Unlike other’s advise, I thought your app is very suitable using create/delete mode.because you want to restart a task with new parameters.
And this create/delete mode will make you app’s struct to be more concise, I thought Create/delete task is not that big fear.At least it is provided by FreeRTOS.or why it is not be remove from kernel.
But I also agree not to use create/delete mode at some critical situations.
And besides,your taskB is too complex,I thought you can implement it by cutting it into more small tasks.Last note: In the “dynamic task” which you wanna create/delete, guarantee that there are not any resource like mutex,semaphore or memory or others, which can be “taken”.
I assume your app has enough ram to allocate to those tasks.

Creating tasks as needed and having them delete themselves when done isn’t THAT bad of a structure, the one BIG thing you need to watch out for is that this tends to imply that the tasks will need to be created with dynamic memory, and thus you need to add programming for the eventuality that creating the task might fail, or you need to go through the (very complicated) process of making sure that this can never happen. This is the big issue with dynamic tasks.

‘Big’ machines have less of this problem, as with virtual memory, you tend to hit a grinding to a halt system overload situation well before you actually get out of memory errors.

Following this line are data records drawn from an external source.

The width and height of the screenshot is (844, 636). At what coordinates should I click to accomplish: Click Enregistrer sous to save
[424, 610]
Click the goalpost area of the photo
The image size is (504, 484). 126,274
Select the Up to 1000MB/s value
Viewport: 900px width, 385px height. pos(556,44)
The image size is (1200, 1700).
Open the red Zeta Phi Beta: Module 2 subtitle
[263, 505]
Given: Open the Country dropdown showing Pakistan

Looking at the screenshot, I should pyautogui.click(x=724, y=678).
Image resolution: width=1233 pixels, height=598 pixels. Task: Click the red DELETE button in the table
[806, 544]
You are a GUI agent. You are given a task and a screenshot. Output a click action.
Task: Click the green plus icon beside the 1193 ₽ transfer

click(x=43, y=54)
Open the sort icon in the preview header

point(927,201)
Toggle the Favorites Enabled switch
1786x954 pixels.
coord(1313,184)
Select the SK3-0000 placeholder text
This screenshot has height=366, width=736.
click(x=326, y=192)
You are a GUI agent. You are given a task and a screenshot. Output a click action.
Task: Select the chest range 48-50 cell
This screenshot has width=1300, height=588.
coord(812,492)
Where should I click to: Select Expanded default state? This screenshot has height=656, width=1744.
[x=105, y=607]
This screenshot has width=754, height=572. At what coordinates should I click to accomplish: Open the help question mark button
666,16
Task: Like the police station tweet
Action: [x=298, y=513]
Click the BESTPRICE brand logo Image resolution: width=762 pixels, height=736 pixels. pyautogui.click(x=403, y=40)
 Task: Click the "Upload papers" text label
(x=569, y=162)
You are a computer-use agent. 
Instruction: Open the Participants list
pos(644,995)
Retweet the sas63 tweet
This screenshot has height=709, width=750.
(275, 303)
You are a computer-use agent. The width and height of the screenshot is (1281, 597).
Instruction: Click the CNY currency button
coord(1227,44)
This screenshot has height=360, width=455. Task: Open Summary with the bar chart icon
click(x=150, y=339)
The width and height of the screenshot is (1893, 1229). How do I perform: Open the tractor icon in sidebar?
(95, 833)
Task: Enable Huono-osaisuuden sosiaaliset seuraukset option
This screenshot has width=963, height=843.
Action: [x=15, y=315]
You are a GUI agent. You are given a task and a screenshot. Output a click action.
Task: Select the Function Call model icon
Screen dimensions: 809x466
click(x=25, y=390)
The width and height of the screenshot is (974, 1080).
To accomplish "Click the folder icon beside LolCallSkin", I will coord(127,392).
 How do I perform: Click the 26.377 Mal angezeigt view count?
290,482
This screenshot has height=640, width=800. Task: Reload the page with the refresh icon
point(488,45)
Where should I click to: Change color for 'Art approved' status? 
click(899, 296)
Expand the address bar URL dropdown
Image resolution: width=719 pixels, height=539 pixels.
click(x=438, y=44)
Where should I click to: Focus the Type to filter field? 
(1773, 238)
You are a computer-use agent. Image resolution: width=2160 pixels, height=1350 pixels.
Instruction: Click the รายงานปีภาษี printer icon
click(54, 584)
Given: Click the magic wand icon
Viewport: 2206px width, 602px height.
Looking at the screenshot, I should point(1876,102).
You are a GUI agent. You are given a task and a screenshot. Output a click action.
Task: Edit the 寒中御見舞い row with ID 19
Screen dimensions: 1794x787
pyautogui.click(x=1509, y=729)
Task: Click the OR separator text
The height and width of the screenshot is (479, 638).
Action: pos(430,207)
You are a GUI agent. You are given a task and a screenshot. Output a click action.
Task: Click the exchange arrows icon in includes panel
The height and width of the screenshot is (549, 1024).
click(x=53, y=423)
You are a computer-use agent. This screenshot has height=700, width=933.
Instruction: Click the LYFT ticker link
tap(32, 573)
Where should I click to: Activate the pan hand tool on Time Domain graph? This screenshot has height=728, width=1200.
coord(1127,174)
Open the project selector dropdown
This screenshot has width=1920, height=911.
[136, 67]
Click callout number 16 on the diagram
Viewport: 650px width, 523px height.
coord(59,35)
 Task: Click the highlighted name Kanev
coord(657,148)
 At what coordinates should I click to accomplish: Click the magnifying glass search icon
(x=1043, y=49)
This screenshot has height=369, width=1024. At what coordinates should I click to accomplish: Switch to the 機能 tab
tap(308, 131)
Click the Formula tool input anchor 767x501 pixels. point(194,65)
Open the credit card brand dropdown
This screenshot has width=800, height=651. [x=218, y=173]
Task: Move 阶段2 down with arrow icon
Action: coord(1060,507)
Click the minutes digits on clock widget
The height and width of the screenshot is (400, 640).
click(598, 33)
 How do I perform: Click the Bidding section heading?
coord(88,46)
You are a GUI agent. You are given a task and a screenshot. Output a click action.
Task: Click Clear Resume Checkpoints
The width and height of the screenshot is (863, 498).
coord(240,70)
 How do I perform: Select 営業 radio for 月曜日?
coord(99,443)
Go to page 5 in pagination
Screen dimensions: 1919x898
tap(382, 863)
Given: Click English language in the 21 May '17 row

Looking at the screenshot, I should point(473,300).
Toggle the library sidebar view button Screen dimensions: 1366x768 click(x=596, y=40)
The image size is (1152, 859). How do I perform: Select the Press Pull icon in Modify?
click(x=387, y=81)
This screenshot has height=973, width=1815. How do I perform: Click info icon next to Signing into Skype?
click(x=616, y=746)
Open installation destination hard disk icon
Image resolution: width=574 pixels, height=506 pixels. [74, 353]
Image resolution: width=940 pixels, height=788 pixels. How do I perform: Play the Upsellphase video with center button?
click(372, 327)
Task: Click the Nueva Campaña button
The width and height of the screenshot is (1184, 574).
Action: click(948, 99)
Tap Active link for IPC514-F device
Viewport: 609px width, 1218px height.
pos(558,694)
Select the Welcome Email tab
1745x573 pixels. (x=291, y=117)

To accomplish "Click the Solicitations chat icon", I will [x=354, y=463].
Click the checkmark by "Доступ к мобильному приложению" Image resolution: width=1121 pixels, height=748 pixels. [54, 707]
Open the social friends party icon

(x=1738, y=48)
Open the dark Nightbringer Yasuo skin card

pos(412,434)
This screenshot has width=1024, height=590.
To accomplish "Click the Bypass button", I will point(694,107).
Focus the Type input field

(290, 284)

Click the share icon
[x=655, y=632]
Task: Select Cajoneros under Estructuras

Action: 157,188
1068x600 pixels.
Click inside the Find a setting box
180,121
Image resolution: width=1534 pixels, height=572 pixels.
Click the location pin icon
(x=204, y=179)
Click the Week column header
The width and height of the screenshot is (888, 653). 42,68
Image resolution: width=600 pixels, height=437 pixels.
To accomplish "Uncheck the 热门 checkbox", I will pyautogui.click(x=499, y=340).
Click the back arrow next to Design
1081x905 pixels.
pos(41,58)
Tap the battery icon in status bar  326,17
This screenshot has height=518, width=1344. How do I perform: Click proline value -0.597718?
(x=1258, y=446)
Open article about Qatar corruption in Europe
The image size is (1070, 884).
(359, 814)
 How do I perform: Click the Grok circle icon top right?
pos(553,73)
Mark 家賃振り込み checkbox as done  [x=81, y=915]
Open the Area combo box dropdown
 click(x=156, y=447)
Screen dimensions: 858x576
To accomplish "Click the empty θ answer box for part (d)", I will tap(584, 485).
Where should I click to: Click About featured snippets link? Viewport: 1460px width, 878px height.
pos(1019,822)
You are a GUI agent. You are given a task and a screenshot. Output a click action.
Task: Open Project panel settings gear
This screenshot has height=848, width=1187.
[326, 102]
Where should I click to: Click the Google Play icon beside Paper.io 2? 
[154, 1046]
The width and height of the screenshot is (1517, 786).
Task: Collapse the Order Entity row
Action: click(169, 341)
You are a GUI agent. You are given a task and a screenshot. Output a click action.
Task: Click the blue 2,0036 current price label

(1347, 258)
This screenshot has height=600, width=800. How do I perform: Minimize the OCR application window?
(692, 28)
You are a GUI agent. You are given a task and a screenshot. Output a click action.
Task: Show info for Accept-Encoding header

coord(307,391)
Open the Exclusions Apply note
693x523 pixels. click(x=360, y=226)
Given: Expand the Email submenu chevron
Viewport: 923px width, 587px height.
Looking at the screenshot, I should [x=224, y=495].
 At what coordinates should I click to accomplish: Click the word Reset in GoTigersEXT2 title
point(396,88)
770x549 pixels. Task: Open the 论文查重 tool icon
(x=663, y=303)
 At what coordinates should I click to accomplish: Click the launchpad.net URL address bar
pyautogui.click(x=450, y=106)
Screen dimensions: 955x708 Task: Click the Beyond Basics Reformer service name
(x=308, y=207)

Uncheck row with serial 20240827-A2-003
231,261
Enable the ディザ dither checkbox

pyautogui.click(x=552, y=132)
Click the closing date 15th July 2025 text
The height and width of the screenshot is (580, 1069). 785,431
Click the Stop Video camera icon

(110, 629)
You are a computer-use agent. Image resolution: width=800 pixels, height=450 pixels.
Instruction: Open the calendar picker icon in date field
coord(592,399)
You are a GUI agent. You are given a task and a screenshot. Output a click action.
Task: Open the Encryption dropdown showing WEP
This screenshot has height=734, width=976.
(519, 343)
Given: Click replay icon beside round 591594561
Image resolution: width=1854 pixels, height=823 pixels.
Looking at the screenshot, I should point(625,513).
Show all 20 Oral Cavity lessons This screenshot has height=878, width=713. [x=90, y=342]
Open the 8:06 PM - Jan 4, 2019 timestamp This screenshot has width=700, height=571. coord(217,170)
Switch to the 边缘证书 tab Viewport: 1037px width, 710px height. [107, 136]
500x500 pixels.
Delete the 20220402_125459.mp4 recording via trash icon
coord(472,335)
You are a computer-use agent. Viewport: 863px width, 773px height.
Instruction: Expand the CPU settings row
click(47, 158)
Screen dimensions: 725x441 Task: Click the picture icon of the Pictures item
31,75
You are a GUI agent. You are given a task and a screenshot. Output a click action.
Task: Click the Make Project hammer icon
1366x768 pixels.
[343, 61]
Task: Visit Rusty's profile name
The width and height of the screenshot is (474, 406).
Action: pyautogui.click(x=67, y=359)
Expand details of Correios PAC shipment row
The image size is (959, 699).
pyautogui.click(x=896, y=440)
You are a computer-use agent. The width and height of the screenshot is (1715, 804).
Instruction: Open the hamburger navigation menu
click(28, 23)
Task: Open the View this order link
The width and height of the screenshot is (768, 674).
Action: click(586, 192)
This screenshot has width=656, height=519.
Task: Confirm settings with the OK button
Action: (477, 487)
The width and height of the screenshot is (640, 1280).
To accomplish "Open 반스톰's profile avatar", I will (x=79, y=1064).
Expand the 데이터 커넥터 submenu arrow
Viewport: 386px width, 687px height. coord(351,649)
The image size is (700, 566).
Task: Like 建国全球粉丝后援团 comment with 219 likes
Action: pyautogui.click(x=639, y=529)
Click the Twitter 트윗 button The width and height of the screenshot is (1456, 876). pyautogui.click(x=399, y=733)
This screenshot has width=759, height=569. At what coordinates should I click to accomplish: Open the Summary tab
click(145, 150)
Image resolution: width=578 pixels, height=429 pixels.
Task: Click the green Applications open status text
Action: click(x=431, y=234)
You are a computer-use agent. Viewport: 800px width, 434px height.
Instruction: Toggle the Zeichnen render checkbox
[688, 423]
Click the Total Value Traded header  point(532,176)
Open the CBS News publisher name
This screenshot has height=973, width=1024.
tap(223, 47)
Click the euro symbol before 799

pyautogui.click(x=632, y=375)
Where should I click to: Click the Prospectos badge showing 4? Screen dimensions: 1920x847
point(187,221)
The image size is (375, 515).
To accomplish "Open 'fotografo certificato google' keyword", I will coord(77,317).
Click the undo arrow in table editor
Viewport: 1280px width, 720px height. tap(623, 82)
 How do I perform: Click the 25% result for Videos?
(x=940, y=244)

The key thing for me in implying this would work well as a single always living task was that there seems to be an implication that there will be at most one instance of this task running at any given time, and that if a new request comes in while processing the previous request, the task wants to abort that old operation and start back up on the new. For this case, rather than trying to build some structure to externally keep track of everything that needs to be cleaned up from the task, and then rebuild the task structure, you make the task internally do a controlled shutdown, so cleanup of resources is always in the vicinity of the acquisition of them, and then not need to use the overhead of rebuilding the task structures,

One thing to note, people often come in with a structure based on a ‘big’ os type environment with real processes that keep track of (most or) their resources, that allow killing such a process and continuing. FreeRTOS is not like that, and takes a lot less resources because of it. If you really want that type of system, use that sort of system, and upgrade your processor to something that can run a real embedded linux type system.

IF you aren’t going to go that route, don’t think in terms of the primitives that such a system provides, but in terms of the sort of design that works for a system like FreeRTOS, where there will be more design coupling of the tasks in a system. Tasks have a degree of cooperation with each other (but maybe not as far as trying to use cooperative scheduling, that is a bit different), This is where the idea of telling a task via a global flag that it should terminate what it is doing, and letting it unwind itself comes from.